Nyla Usha was reported to play the female lead. Sunny Wayne, Neeta Pillai, Gokul Suresh, Kaniha and Asha Sharath were also signed to be part of the film. The film marks the first time on-screen collaboration of Suresh and son Gokul. The cast additions included Chandhunadh, Vijayaraghavan, Tini Tom and Shammi Thilakan. Jewel Mary was reported to make a cameo appearance in the film. Actress Dayyana Hameed confirmed her inclusion in the film, stating that she will play the role of a contemporary dancer. Kaniha plays Suresh Gopi's character's sister in the film.

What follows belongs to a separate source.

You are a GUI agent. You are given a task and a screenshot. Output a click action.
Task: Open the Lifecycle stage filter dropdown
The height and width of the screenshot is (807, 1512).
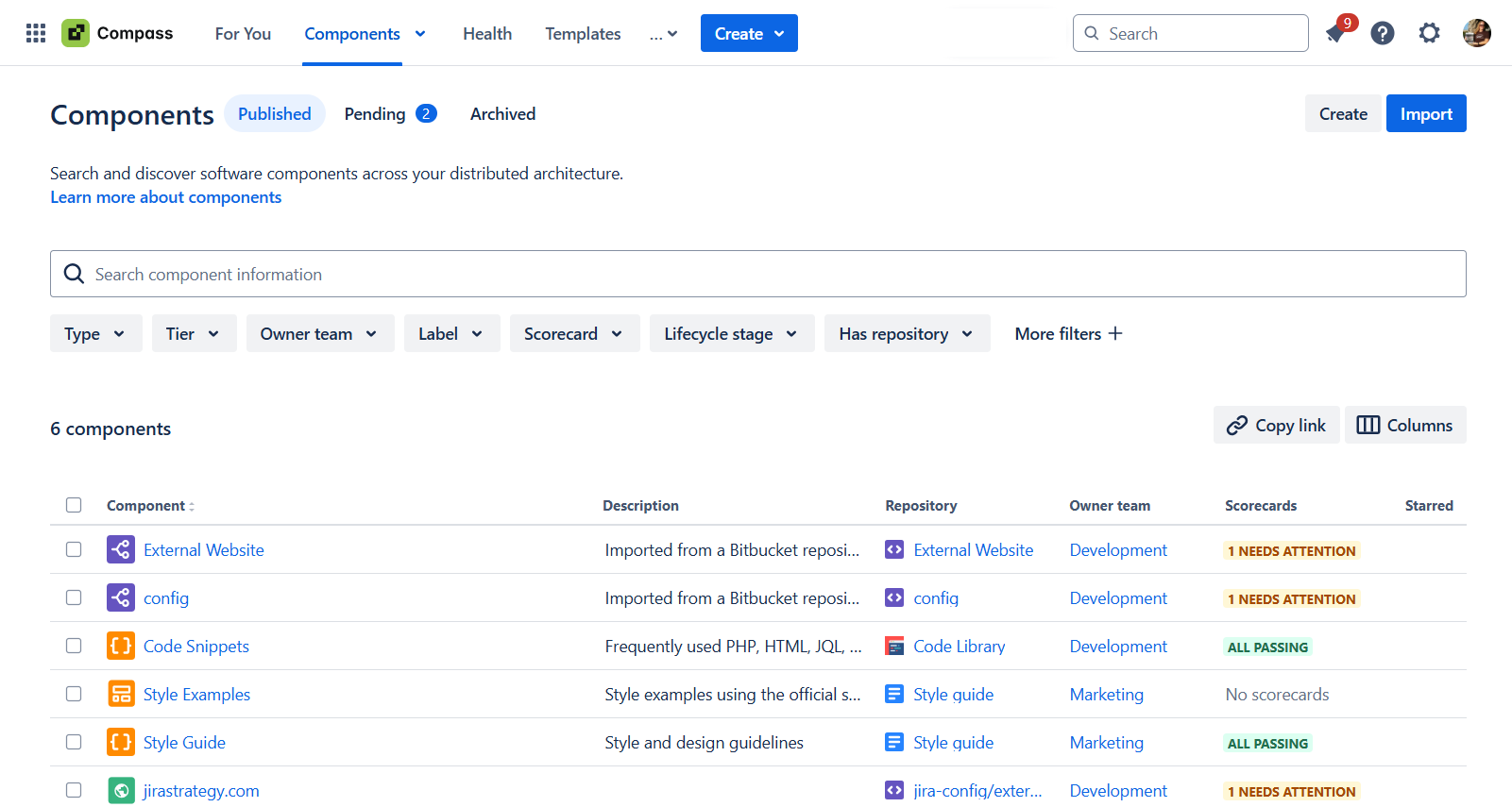[732, 333]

Principal photography began on 5 March 2021 in Kanjirappally. The same day, Suresh Gopi shared an image of his character with a salt and pepper look. On 10 March 2021, Suresh was hospitalized after being infected with pneumonia while shooting. On his discharge, he was asked to contest as the NDA candidate in the 2021 Kerala Legislative Assembly election from Thrissur and began campaigning. He rejoined the sets of the film post elections.

== Release ==
Paappan was released on 29 July 2022.

=== Box office ===
Paapan took a worldwide opening of ₹4 crores with ₹3.5 crores and ₹11 crores on the first weekend in Kerala and ₹14 crore worldwide. The film grossed over ₹35 crores from the Indian box office and collected ₹50 crore worldwide in 20 days.